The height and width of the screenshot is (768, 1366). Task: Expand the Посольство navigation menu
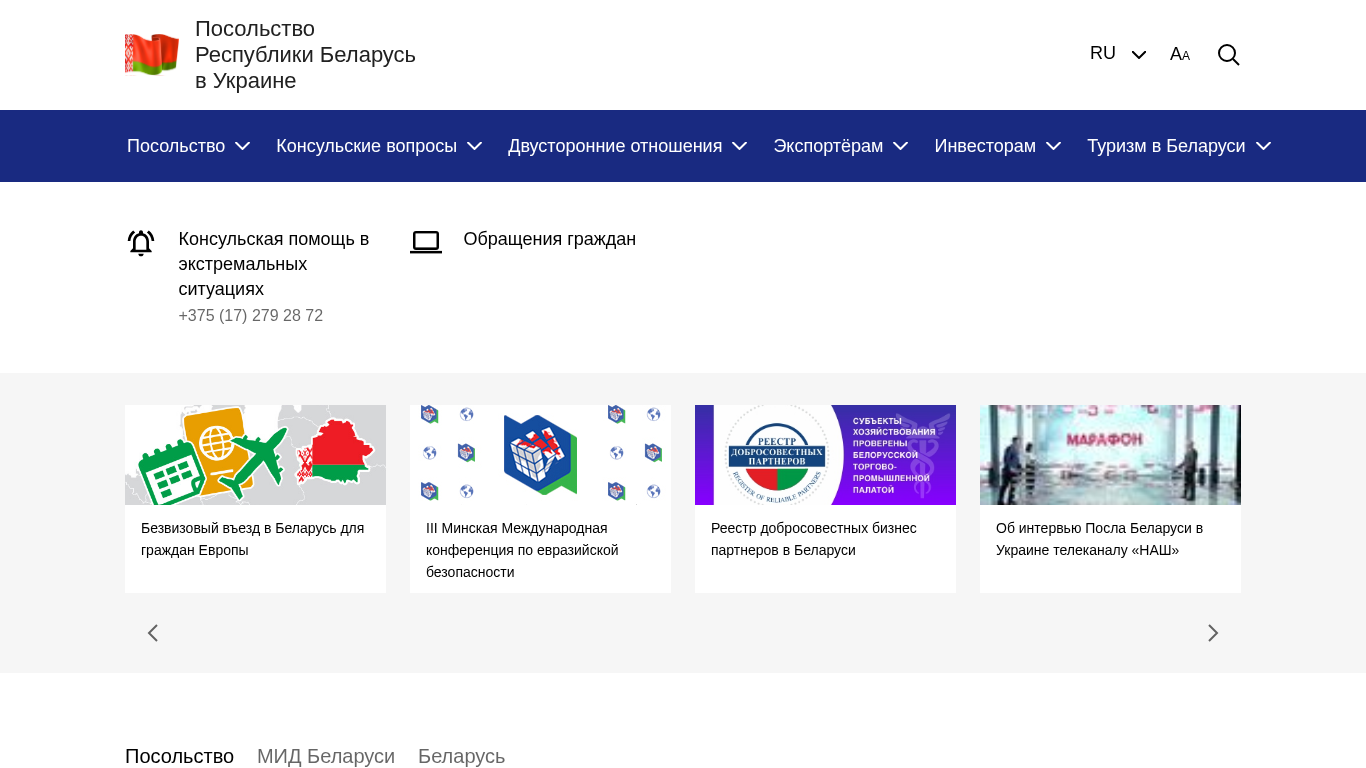[x=188, y=146]
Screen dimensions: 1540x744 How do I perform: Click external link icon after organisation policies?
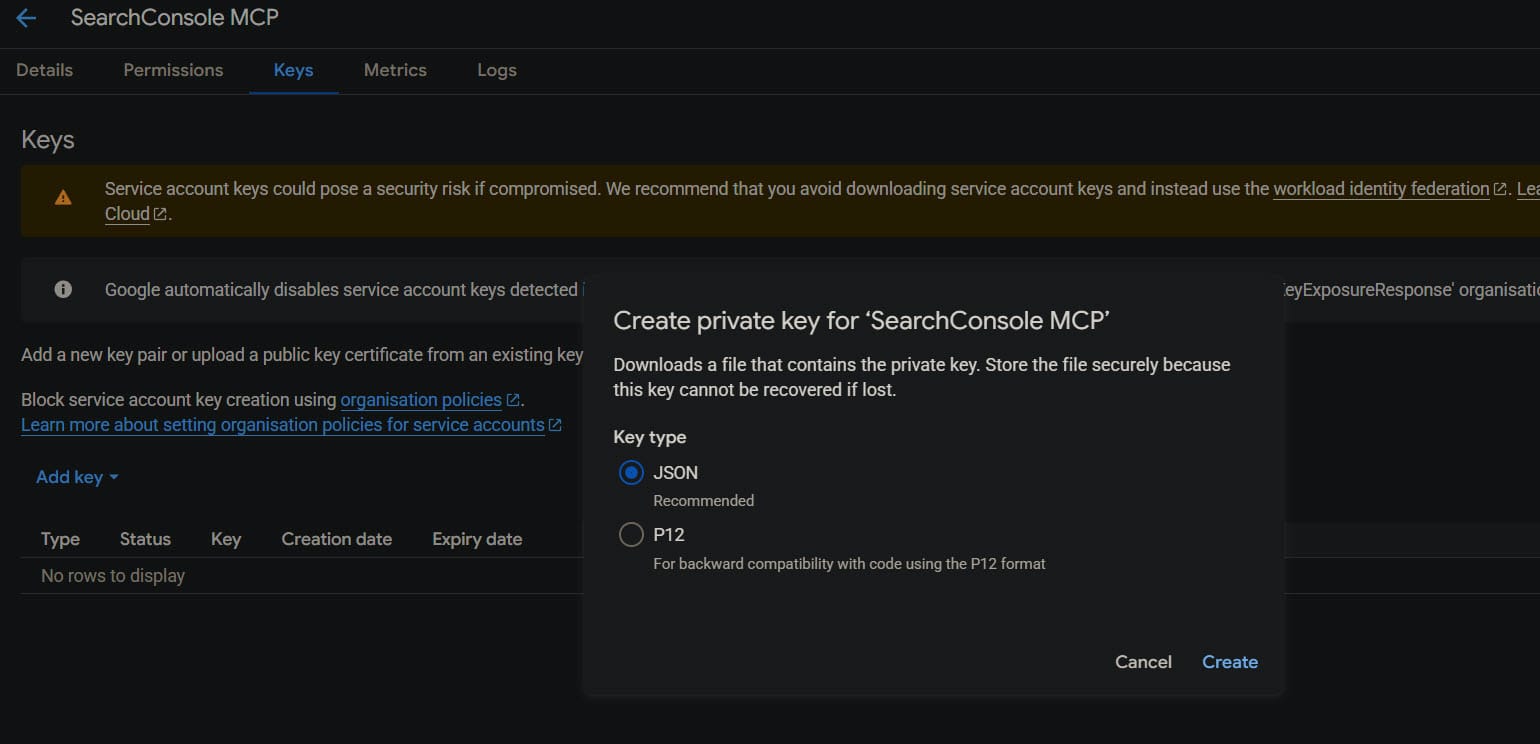(x=513, y=400)
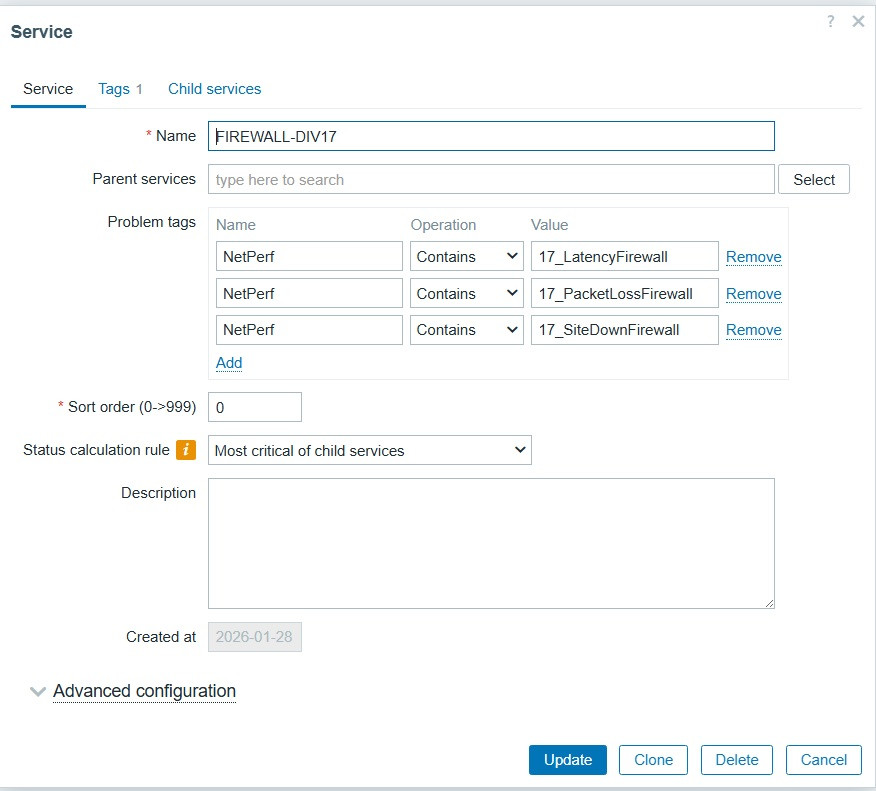
Task: Open Operation dropdown for 17_PacketLossFirewall row
Action: pos(467,294)
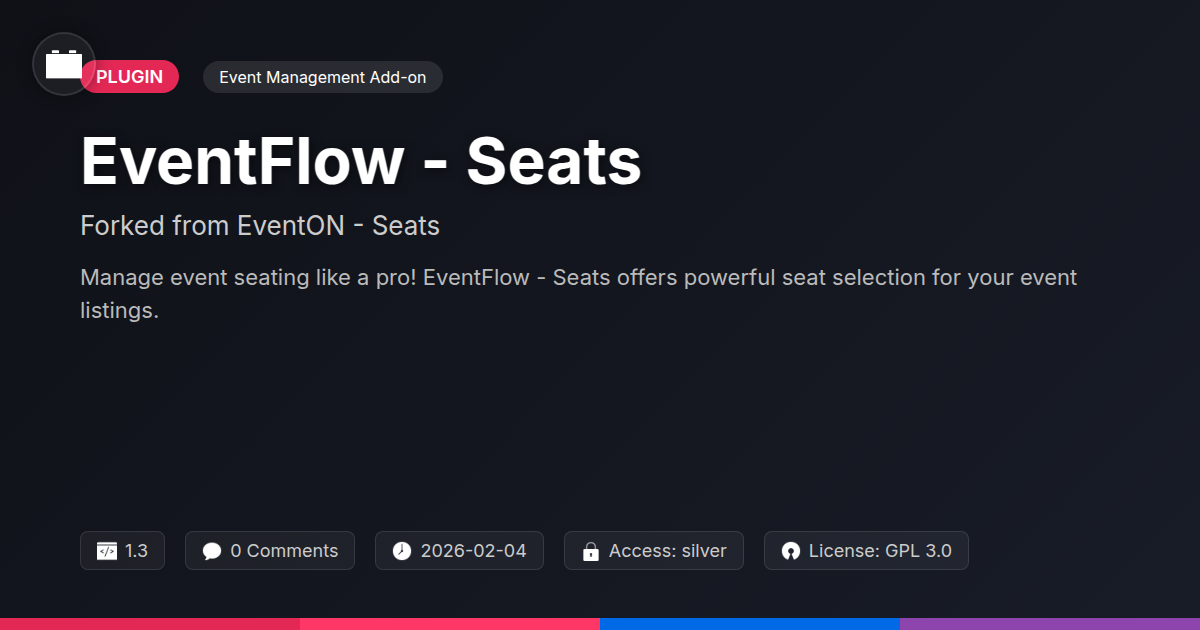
=====
What the exercise asks:
All of the entries, apart from the pictures, must be returned exactly.

Answer section:
The height and width of the screenshot is (768, 1366). Task: Expand the Посольство navigation menu
[x=188, y=146]
Screen dimensions: 1540x744 How do I perform: Click external link icon after organisation policies?
(x=513, y=400)
Task: Open Operation dropdown for 17_PacketLossFirewall row
Action: pos(467,294)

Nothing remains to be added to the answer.